* [SUPPLIED TEXT]
+++
Wednesday, January 31, 2007

Despite Technology, things move forward

What I'm reading: Rumpole and the Reign of Terror by John Mortimer

What I'm writing: chapter 24

A brief note from my editor saying that Starting Over has an ISBN and a release date made my morning. Good to know that after all the trials and tribs with formatting, things got repaired and into the queue for Final Line Edits
.

I received my bookmarks for Finding Sarah. My first "professional" promotion. I gave one to an instructor at the Y who looked at it, then me. "What is this?" she asked. "My book," I said. Wide-eyes, open mouth. "You wrote a book! I knew you did that writer thing, but I didn't know you actually WROTE something."

Of course, then you have to deal with the 'no, I can't autograph a copy of the novel, but if you want to buy the short stories, you can print them and I'll be happy to sign one for you.'

Sunday, January 28, 2007

Sharing a Positive Moment


What I'm reading: Much Ado in the Moonlight, by Lynn Kurland

What I'm writing: Chapter 23.




Reviews are scary. Getting that email first thing on a Sunday morning that says, "A Review for 'Words' has been posted..." sends the adrenaline flowing.

I was more than delighted when my shaking fingers clicked the link and I saw this:

http://www.fallenangelreviews.com/2007/January/JoAnn-Words.htm

Wednesday, January 24, 2007

On Trials and Tribs of Technology

What I'm reading: The Horsemaster's Daughter by Susan Wiggs; More GH entries

What I'm writing: Chapter 22 again (finally! after a week of edits)
+++
* [TO DO]
1. According to the blog excerpt, what did the writer receive for Finding Sarah?
2. Repeat a passage of the blog excerpt word for word. Begin at the words "What I'm reading: Much" and stop after "the adrenaline flowing.".

* [RECORDS SUPPLIED]
+++
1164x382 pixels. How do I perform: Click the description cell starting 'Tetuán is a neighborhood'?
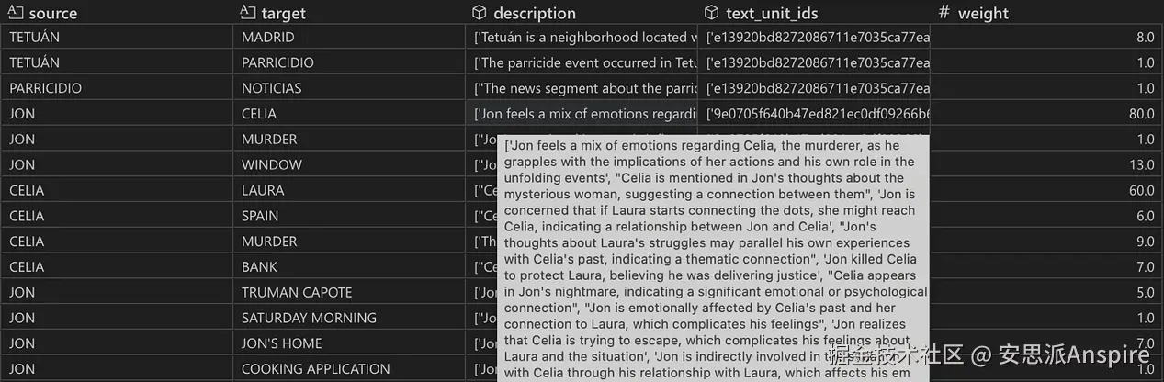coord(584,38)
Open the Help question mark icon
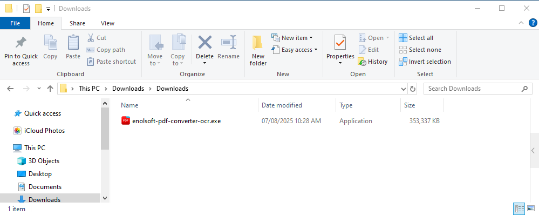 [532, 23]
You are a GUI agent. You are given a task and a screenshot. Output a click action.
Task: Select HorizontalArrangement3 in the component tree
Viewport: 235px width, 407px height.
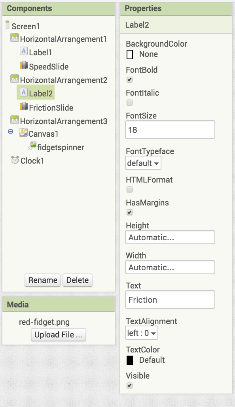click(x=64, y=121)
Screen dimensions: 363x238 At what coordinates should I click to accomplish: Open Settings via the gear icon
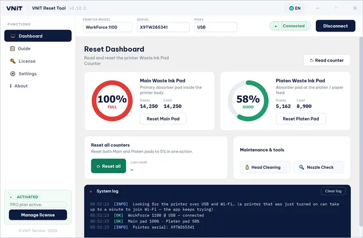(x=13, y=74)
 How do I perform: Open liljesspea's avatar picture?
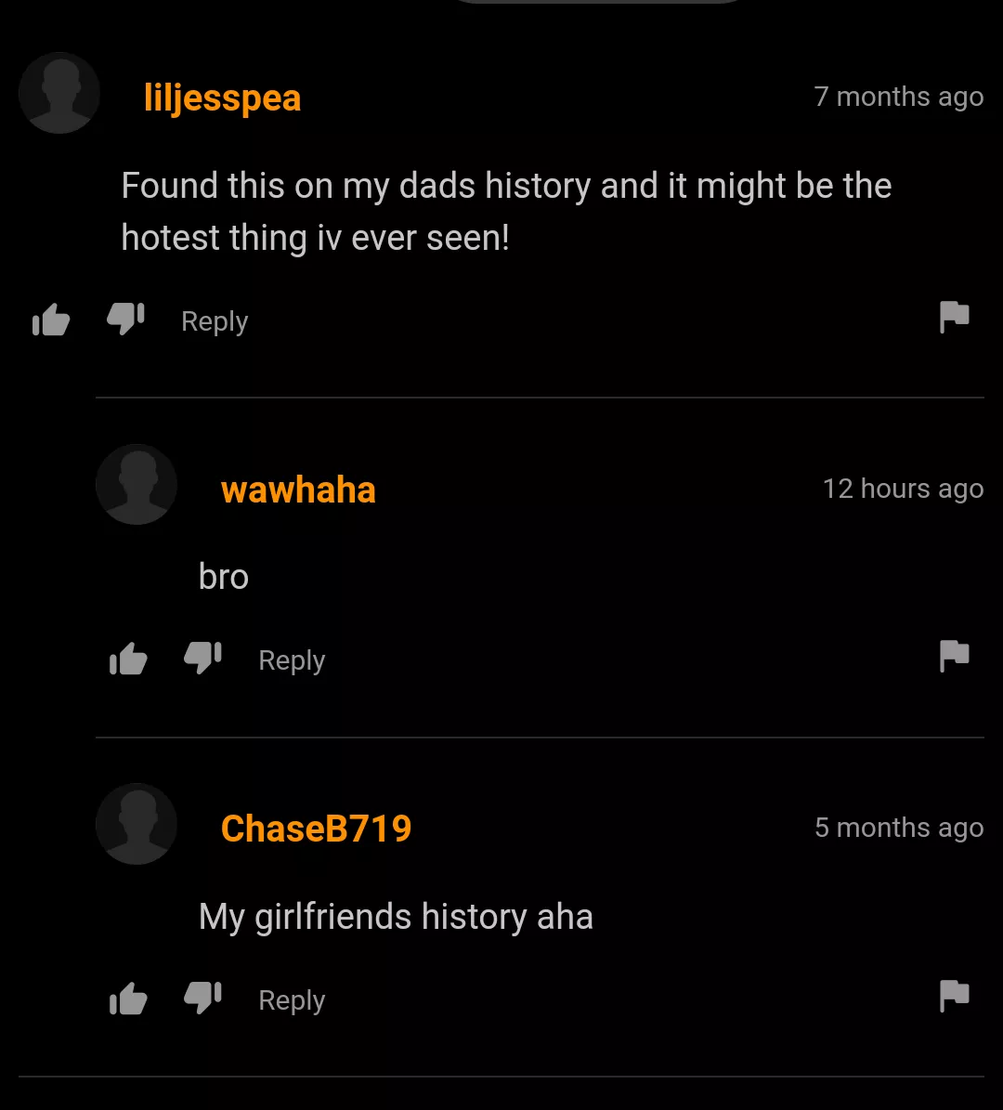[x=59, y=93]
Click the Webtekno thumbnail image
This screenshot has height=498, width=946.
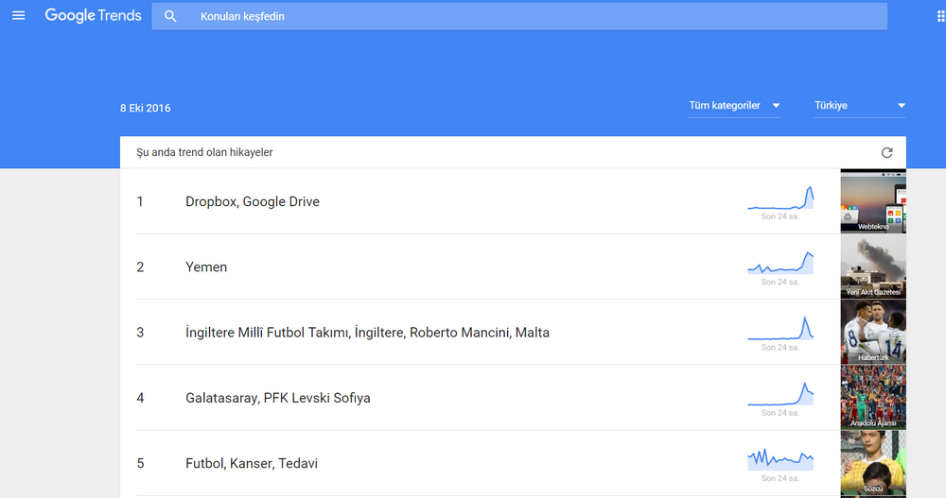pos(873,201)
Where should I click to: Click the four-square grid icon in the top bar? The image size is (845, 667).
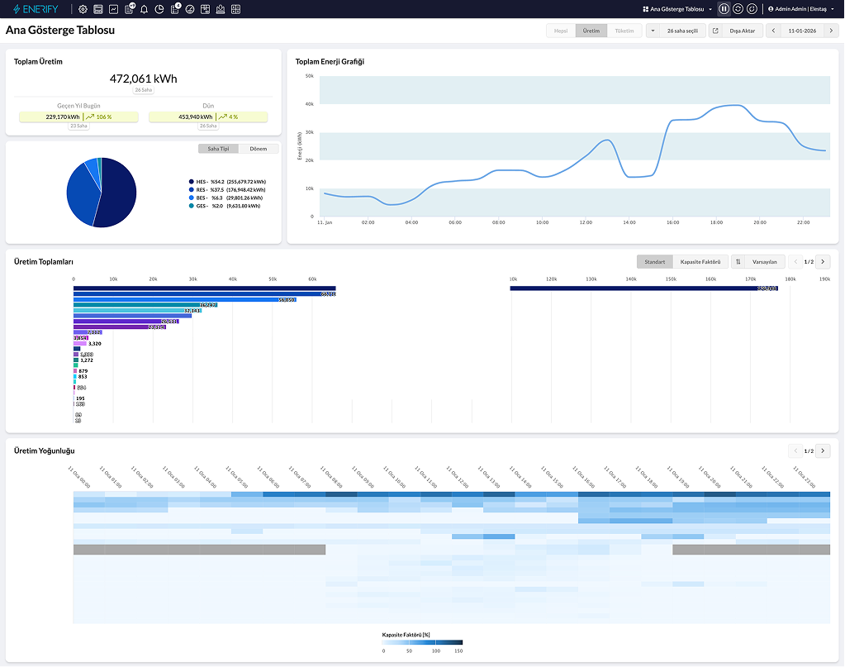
+++
* [RESULTS FOR THE EXERCISE]
1. Bookmarks

2.
What I'm reading: Much Ado in the Moonlight, by Lynn Kurland

What I'm writing: Chapter 23.




Reviews are scary. Getting that email first thing on a Sunday morning that says, "A Review for 'Words' has been posted..." sends the adrenaline flowing.